** Opening SUPPLIED MATERIAL block **
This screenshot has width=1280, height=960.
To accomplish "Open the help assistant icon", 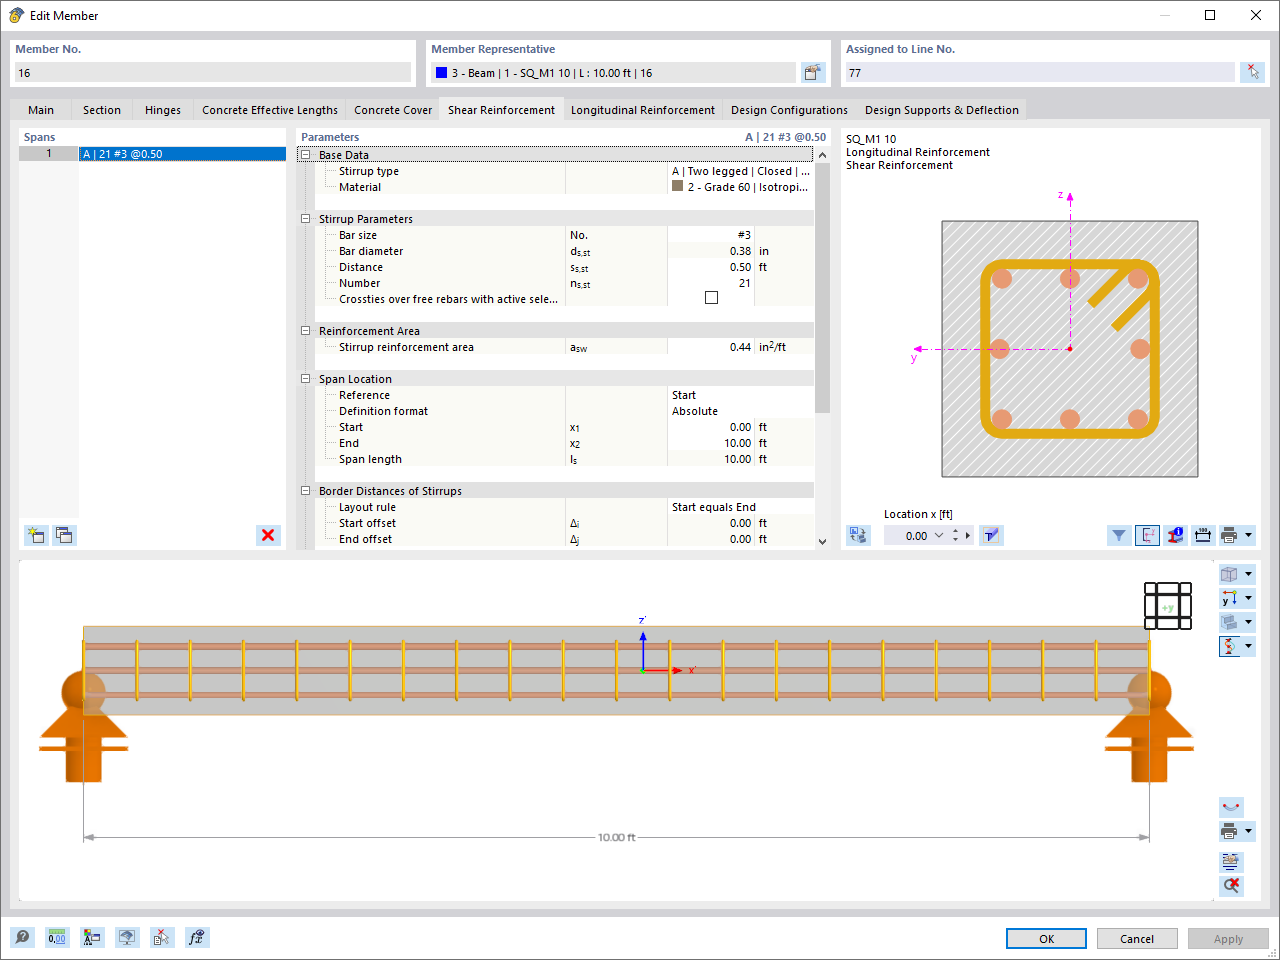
** Closing SUPPLIED MATERIAL block **
** Opening SUPPLIED MATERIAL block **
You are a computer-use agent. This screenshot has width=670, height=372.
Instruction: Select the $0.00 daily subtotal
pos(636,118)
** Closing SUPPLIED MATERIAL block **
HOW TO COMPLETE THIS TASK: Although pictures appear among the entries, please set down only the lines from the one with "This screenshot has width=1280, height=960." up to and including the one with "the help assistant", word for word.

SOLUTION TO THIS EXERCISE:
This screenshot has width=1280, height=960.
To accomplish "Open the help assistant icon", 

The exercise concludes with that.